TASK -> Would you tally how many lines in the records include the word "Toggle"? Reply with the number only.

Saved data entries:
++++++++++++++++++++
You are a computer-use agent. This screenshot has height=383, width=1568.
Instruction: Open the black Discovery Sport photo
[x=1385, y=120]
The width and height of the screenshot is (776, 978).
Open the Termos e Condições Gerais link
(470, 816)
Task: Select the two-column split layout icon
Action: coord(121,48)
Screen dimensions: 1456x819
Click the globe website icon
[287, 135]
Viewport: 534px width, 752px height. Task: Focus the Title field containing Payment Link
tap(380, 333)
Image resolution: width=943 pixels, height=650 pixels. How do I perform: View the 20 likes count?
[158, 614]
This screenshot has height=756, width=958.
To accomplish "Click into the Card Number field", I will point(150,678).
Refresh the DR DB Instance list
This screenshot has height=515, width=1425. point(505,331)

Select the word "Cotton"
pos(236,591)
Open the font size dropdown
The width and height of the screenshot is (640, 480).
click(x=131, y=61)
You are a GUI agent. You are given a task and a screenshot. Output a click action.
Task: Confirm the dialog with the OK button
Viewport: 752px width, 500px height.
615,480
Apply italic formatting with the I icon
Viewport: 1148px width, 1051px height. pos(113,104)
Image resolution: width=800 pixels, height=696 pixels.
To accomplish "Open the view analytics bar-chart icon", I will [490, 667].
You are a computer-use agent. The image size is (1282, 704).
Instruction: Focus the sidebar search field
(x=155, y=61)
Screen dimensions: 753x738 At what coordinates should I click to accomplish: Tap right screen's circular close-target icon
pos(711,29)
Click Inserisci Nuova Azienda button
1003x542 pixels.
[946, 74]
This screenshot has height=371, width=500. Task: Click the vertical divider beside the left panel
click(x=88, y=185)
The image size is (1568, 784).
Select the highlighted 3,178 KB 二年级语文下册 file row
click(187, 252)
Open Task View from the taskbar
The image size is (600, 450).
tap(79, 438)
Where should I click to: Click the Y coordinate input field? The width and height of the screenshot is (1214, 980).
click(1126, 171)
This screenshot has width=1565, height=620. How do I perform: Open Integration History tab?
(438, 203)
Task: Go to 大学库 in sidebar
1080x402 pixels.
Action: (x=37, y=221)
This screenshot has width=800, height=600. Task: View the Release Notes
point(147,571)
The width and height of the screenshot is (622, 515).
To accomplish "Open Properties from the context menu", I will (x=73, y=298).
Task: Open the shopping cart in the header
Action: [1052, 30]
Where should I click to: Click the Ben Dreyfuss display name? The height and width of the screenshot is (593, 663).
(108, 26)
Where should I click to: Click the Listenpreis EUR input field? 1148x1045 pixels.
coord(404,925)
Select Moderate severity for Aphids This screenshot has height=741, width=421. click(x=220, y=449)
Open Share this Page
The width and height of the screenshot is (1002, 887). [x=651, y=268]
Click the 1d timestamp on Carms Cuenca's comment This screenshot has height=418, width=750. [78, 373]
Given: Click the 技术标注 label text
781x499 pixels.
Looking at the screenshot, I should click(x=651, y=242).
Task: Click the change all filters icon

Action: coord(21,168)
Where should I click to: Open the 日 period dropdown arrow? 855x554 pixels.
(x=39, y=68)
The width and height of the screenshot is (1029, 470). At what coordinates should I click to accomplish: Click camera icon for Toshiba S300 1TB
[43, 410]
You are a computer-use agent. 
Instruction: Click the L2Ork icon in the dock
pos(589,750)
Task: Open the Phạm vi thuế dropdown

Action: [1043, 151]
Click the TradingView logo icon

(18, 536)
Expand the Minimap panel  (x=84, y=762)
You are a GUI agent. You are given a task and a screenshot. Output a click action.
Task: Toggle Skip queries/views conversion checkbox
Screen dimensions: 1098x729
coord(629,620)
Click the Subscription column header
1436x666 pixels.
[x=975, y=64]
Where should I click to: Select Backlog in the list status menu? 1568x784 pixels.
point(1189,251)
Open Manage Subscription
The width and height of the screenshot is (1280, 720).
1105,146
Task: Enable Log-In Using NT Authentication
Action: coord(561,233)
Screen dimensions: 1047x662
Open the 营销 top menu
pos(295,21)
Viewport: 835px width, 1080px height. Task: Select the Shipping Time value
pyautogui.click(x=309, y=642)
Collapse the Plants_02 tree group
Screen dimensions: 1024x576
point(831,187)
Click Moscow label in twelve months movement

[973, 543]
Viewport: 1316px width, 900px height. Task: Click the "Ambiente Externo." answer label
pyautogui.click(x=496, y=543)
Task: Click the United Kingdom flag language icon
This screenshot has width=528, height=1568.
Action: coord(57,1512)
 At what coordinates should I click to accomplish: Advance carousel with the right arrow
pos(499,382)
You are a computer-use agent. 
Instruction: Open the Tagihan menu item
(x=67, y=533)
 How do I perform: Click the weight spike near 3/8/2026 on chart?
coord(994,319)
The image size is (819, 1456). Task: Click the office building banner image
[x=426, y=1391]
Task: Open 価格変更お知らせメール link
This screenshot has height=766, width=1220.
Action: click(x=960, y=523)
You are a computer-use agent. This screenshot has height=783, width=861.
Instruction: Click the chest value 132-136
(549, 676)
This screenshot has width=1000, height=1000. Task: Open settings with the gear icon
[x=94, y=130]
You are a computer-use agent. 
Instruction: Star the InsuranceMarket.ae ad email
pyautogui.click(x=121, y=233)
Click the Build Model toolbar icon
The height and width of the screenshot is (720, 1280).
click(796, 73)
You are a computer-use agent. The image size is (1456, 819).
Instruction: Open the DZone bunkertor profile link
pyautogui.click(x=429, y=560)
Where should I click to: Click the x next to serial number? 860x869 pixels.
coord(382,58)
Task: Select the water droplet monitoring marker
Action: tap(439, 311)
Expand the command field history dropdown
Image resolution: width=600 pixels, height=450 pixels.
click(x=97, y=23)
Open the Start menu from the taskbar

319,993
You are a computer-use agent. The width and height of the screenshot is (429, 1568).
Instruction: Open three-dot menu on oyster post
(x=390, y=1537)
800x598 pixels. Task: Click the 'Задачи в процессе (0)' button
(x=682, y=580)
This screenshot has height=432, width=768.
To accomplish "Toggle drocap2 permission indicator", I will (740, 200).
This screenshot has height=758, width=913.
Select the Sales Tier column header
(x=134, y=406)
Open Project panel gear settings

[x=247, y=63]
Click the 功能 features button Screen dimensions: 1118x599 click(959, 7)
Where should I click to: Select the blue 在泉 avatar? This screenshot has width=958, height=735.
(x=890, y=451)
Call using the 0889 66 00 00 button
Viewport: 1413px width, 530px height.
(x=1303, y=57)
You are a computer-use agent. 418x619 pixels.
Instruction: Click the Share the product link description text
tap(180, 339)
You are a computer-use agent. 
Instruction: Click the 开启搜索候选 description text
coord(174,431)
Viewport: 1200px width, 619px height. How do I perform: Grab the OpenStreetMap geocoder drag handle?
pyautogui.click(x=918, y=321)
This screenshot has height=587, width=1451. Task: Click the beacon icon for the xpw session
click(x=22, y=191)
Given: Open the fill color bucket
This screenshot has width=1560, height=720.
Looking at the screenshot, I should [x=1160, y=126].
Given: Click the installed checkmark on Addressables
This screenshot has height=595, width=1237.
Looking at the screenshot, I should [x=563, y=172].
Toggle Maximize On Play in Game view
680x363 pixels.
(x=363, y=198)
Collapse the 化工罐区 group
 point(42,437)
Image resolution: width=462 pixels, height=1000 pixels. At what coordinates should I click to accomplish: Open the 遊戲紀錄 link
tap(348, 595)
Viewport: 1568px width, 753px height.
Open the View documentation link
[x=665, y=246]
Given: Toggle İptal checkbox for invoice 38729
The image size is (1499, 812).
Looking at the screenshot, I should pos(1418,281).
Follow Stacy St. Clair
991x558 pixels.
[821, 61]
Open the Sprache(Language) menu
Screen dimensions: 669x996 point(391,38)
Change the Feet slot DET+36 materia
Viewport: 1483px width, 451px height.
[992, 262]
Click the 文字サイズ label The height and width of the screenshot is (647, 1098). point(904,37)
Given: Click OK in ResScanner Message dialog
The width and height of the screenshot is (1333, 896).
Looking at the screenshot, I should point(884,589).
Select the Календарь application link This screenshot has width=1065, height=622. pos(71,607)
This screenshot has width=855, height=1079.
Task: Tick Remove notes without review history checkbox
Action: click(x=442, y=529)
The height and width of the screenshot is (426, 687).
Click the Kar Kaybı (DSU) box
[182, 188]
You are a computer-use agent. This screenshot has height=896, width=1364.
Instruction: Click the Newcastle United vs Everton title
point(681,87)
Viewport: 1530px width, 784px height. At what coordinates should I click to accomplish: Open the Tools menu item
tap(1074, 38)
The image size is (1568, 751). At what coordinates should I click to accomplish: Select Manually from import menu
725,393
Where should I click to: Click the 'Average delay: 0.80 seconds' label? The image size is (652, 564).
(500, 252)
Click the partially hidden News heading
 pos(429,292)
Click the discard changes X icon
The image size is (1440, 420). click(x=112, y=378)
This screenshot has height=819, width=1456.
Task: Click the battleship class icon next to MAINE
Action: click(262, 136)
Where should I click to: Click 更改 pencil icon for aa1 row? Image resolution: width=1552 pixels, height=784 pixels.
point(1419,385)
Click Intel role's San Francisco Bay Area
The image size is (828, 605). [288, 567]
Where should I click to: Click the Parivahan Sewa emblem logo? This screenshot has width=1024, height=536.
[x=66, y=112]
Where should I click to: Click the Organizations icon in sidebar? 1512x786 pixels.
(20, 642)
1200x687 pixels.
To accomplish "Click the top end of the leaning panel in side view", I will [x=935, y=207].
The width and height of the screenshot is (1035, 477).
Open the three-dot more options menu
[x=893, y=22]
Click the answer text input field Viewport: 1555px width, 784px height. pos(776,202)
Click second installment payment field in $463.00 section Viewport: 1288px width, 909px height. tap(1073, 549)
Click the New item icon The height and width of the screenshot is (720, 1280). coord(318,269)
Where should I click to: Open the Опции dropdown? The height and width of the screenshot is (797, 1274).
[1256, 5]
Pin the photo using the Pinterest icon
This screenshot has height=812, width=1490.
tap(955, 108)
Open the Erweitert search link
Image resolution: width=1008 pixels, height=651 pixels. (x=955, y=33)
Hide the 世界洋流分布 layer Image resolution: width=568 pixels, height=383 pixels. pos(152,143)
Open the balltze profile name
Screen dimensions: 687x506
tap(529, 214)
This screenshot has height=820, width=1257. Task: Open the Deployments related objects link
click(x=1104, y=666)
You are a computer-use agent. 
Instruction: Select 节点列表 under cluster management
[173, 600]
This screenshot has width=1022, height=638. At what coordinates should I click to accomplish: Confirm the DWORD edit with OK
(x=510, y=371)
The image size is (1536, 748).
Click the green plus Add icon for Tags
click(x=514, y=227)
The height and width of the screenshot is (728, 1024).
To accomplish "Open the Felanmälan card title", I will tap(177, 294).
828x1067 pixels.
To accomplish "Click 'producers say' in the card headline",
++++++++++++++++++++
REPLY TO THE TASK -> 4